> **Task prompt**
Retype every line from the one containing "Task: Select the right orange robot arm" through the last line of the records below, both included; leave out the pictures.

>>

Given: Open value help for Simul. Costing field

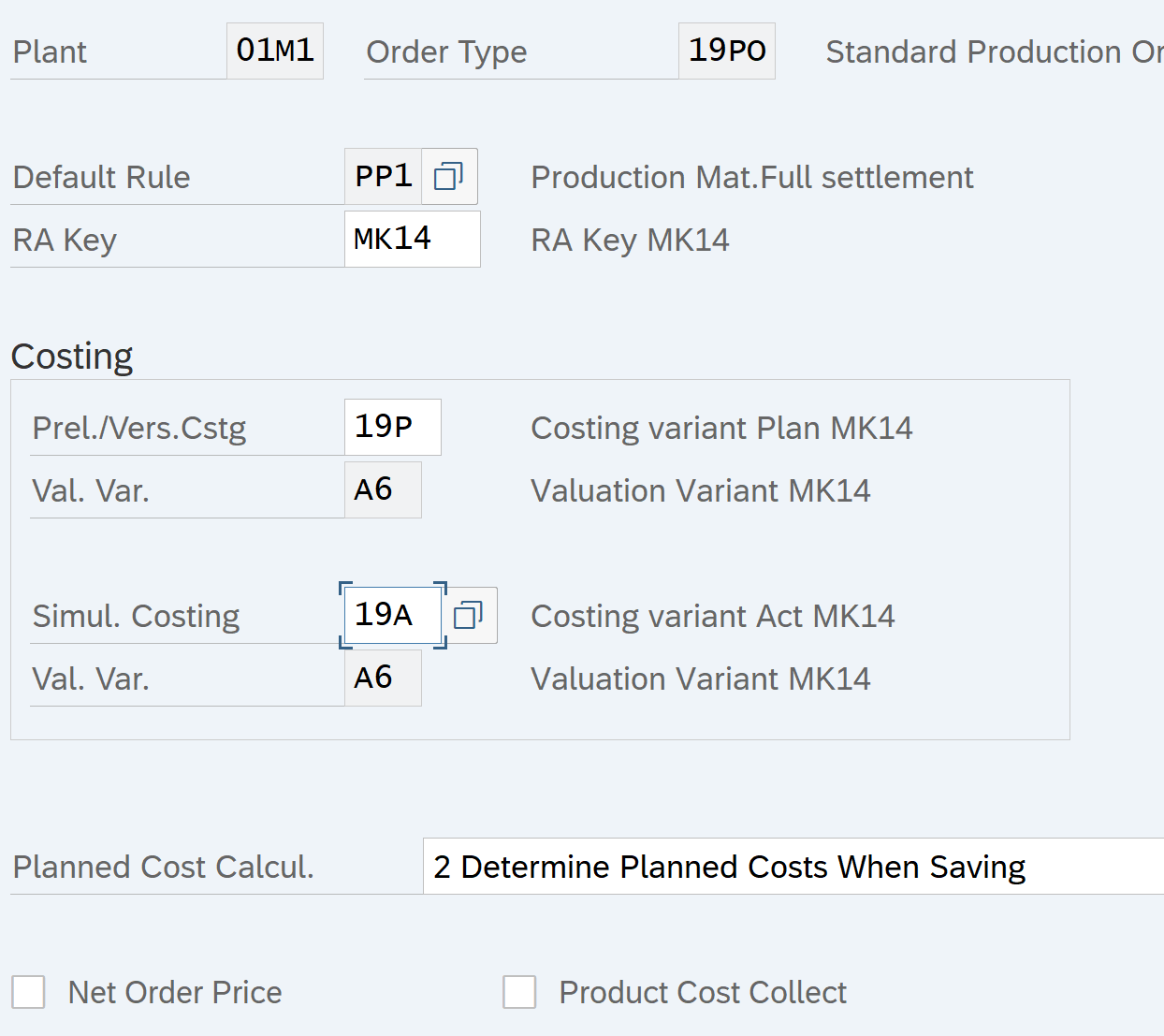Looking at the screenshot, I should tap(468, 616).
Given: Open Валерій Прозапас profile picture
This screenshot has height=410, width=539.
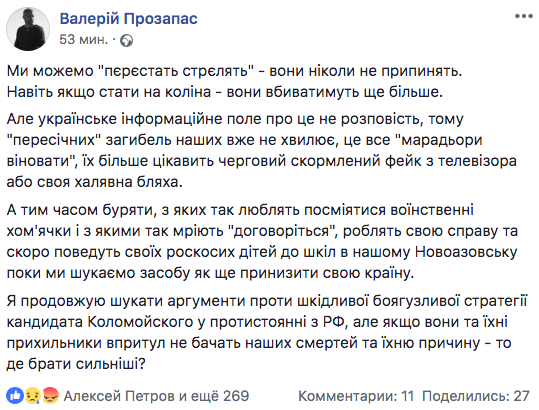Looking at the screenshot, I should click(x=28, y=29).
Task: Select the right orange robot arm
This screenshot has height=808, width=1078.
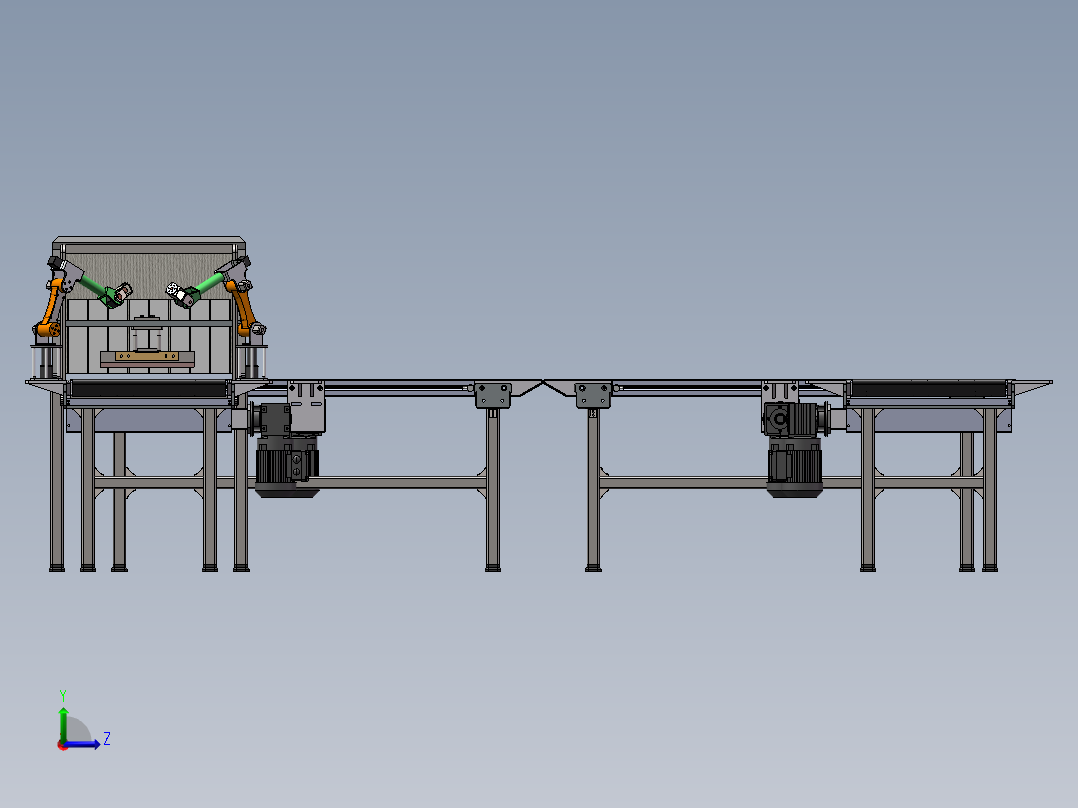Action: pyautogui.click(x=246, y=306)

<<

> **Written reply**
Task: Select the right orange robot arm
This screenshot has height=808, width=1078.
Action: pyautogui.click(x=246, y=306)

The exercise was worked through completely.